2020年、Anything for JacksonというShudderオリジナル映画が公開された。
その映画のローカライゼーション(日本への配信/メディア化)のタイミングが本作と重なったため、Anything for Jacksonは「悪魔館 死霊のせいなら、有罪。」と命名された。
ちなみに本作とAnything for Jacksonとは版元、製作者、出演者、すべて関係がない。
いまさら言うまでもないがわが国において外国映画の邦題は伝統的に権利を買い取った配給元の遊び場になっている。
わたしたち日本人には、つまらない日本映画にむかつく試練に加えて、なめくさった邦題にむかつく試練も課せられている──わけ。
せっかくなので並べてみよう。
死霊館 悪魔のせいなら、無罪。
悪魔館 死霊のせいなら、有罪。
閑話休題。
ウィリアム・フリードキンがエクソシストをつくったのは今(2022)から50年前の1973年。以来数知れない「エクソシストもの」がつくられたが、輿論として、まっとうな「エクソシストもの」は、ウィリアム・フリードキンのエクソシストだけだ。
この位相は「ゾンビもの」と違う。
「ゾンビもの」は枝分かれや変異によって、ナイトオブ~(1968)から発展したのに対し「エクソシストもの」は、あばれる憑依者と聖水を浴びせる神父が出てくる、一定の雛形をもった「エクソシストもの」だけ、なのだった。
すなわち「エクソシストもの」に亜種は生まれなかった。且つ、ほとんどがB級や凡作の宿命を背負っていた。
とはいえ本作のように見ごたえある「エクソシストもの」もある。その玉石の定義を考えてみた。

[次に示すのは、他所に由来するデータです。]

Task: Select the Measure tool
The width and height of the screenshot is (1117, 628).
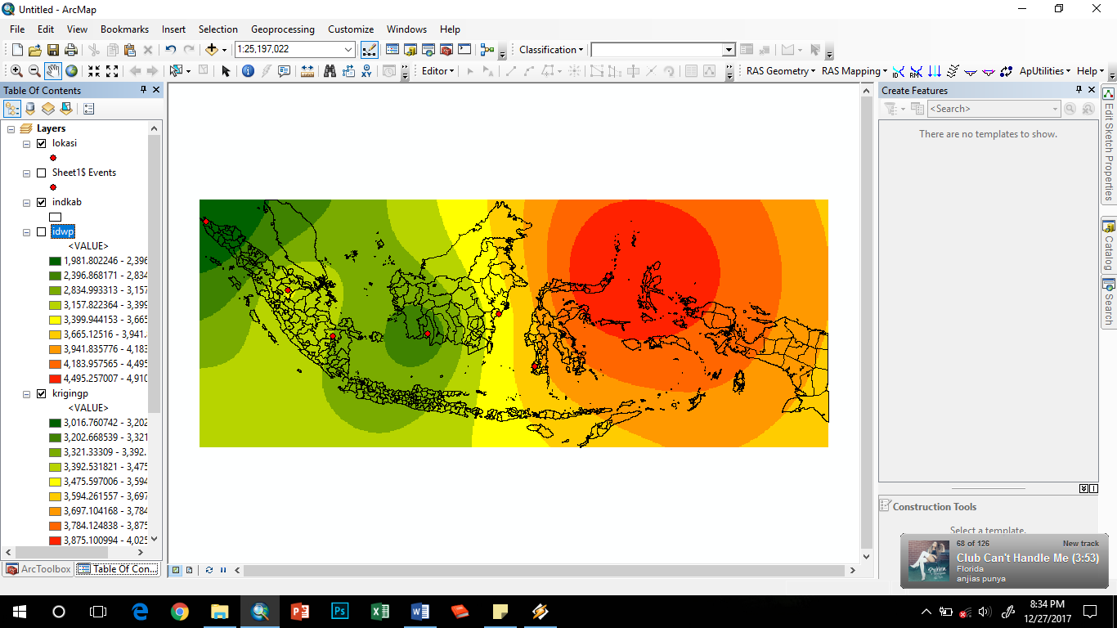Action: pyautogui.click(x=308, y=70)
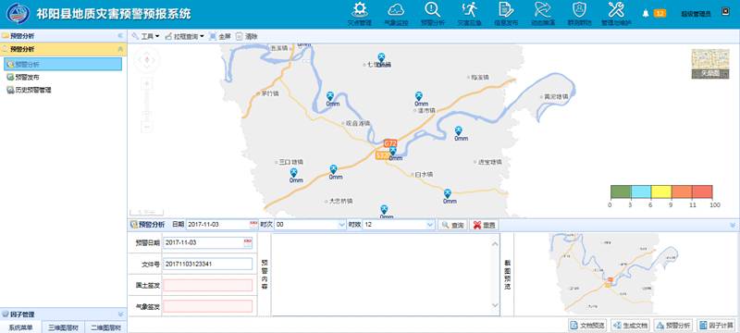The width and height of the screenshot is (740, 333).
Task: Open the magnifier 预警分析 top icon
Action: click(432, 10)
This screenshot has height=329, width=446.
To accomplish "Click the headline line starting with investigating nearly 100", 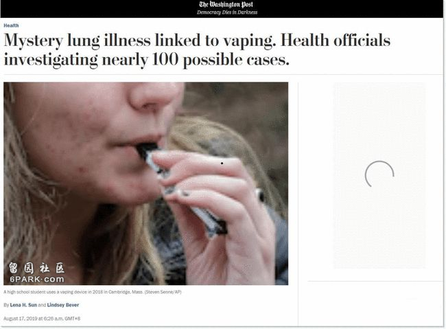I will [146, 60].
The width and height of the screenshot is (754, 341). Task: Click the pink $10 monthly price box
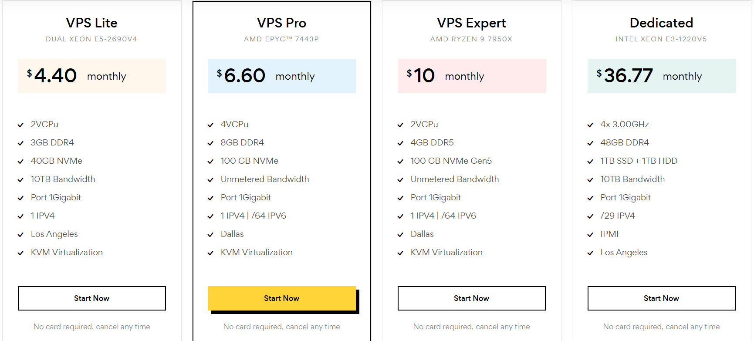click(x=471, y=76)
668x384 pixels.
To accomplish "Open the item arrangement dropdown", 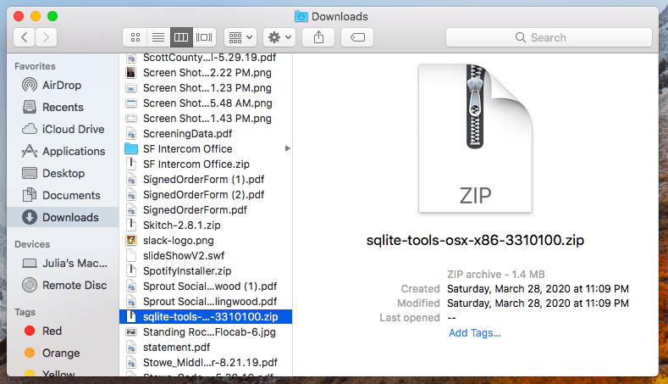I will [240, 37].
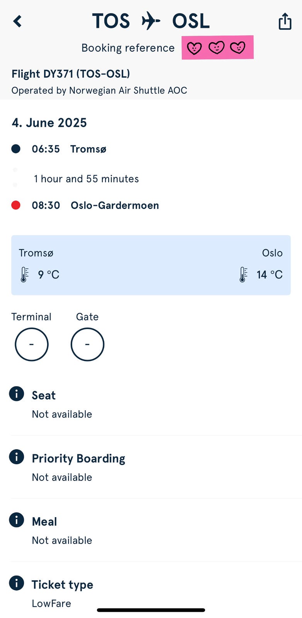Tap the Flight DY371 (TOS-OSL) heading
Image resolution: width=302 pixels, height=618 pixels.
71,74
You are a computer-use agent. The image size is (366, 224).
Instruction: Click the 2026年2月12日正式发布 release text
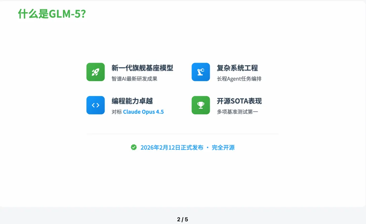[x=172, y=148]
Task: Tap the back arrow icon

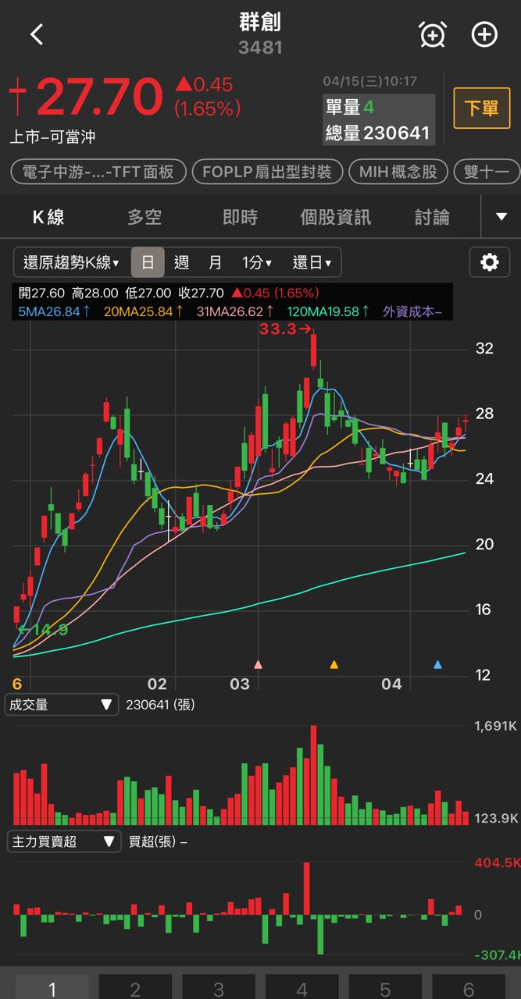Action: [x=37, y=34]
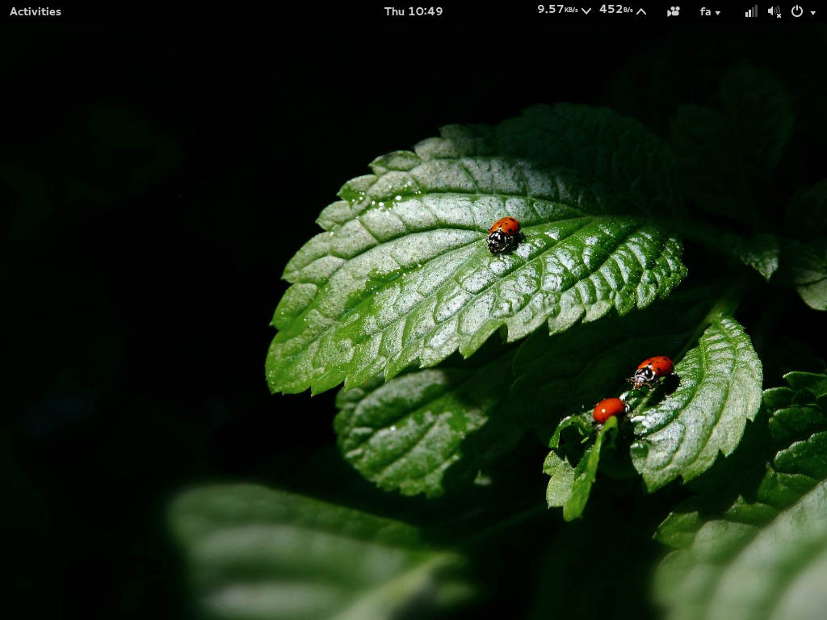Viewport: 827px width, 620px height.
Task: Open the Thu 10:49 clock menu
Action: [413, 11]
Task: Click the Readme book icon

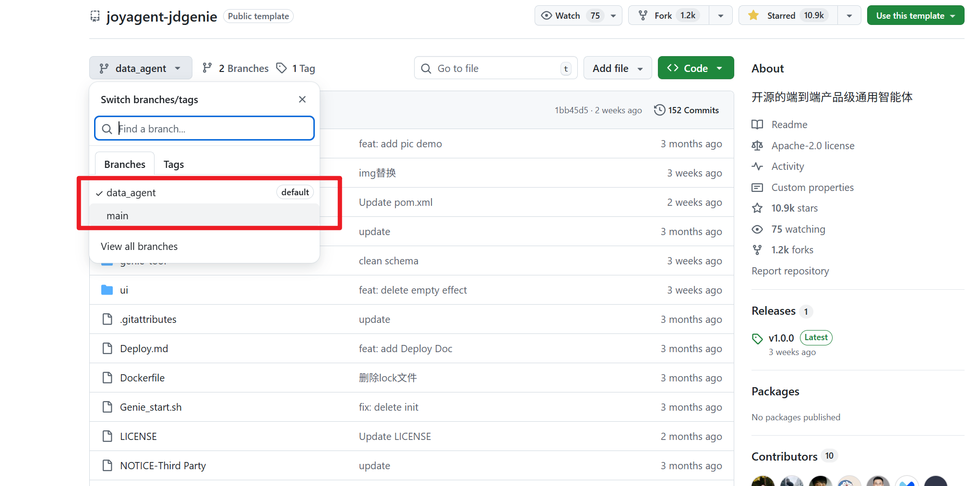Action: [x=757, y=125]

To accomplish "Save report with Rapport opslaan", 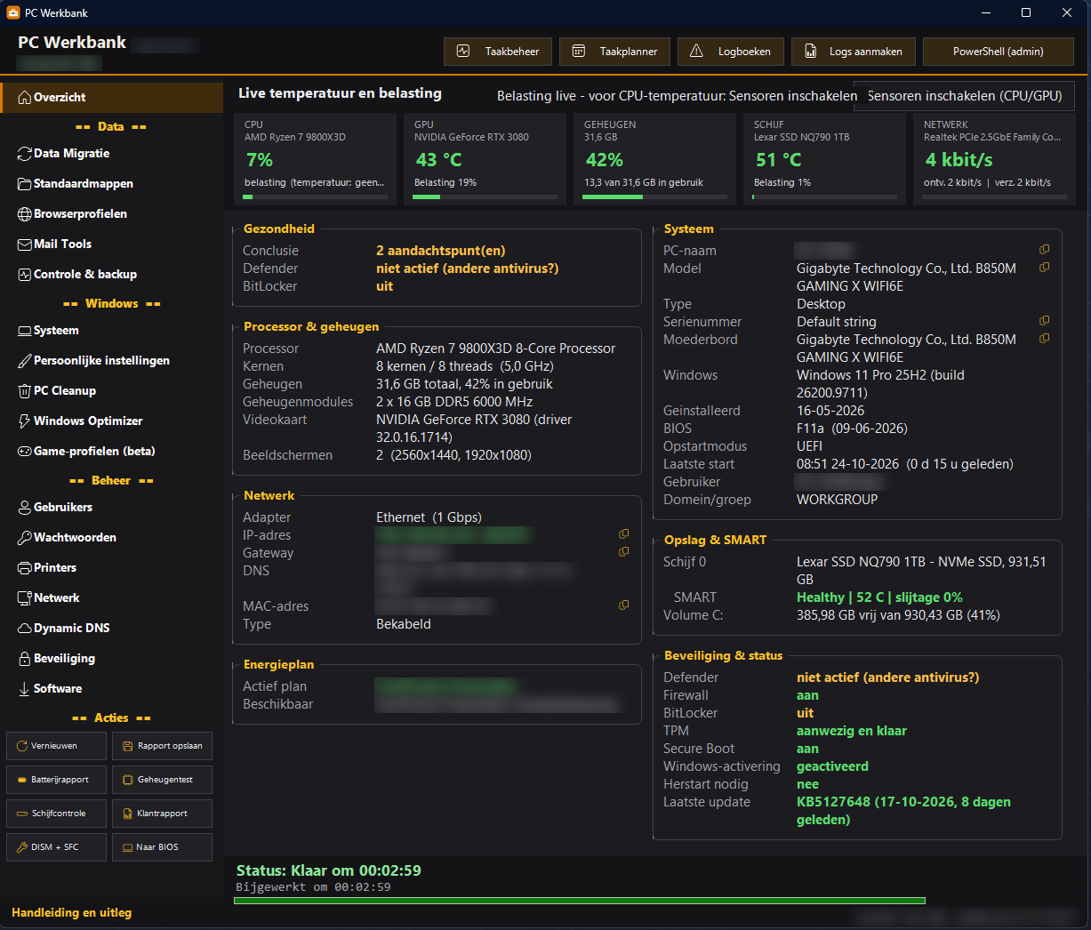I will coord(162,746).
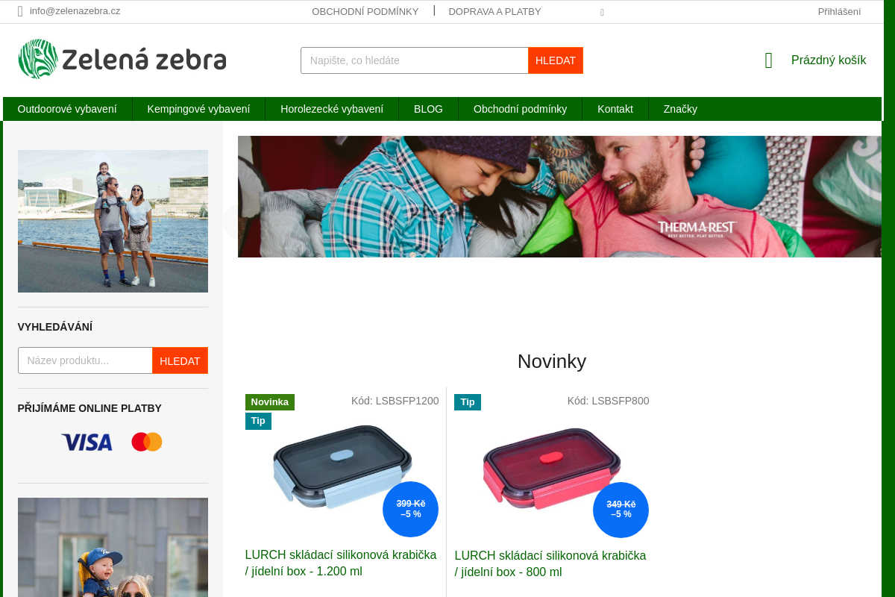This screenshot has width=895, height=597.
Task: Open the DOPRAVA A PLATBY link
Action: click(x=494, y=11)
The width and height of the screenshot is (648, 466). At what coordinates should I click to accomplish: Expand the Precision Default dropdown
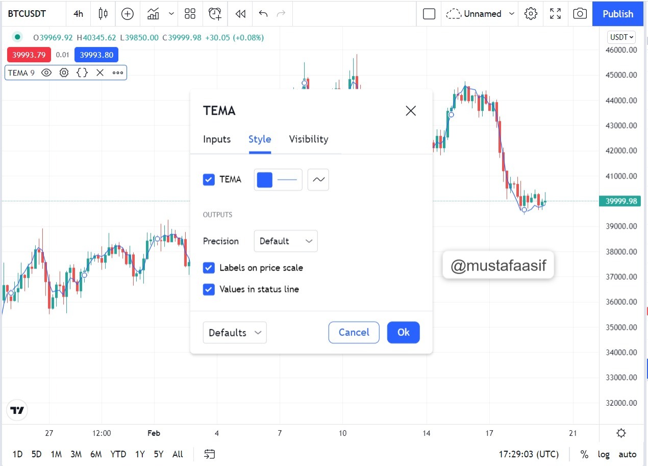click(x=286, y=241)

「エクソシストもの」で凡庸を抜け出すポイントは①悪魔憑きに科学的な根拠を与えることと②予算と③女だ。(と思う。)
エクソシストは世紀の傑作だが、白眉は、罵声やゲロを吐き、首が回転するリンダブレアだろう。本作のばあいは見えてしまう女ロレイン(ヴェラ・ファーミガ)である。いずれにしても③女が魅力を牽引する。
「ゾンビもの」を回すのはアイデアだが「エクソシストもの」を回すのは②予算。このことは「ゾンビもの」と違って、低予算の「エクソシストもの」がすべて埋もれることでせつめいがつく。
本編の主要素は悪魔憑きを法廷で認めさせようとすること。実話をベースにしている。だからロレインとエドは①科学的な根拠をあつめる。リアリティと言い換えてもいいが「エクソシストもの」でうそくさい──は通用しない。
①②③に加え、この映画には「愛は勝つ」の要素もあった。
ペンダントのピルケースに夫の薬をしのばせておいたロレインにグッときたぜ。
いずれにしても旧弊な素材(エクソシスト)を見ごたえたっぷりの映画にしていることに感心した。
エピローグでヴァンモリソンのBrand New Dayが流れて、和める。いい映画だった。
なお邦題によってむりやり姉妹品にされた「悪魔館 死霊のせいなら、有罪。」も、ひと工夫あるホラー映画でした。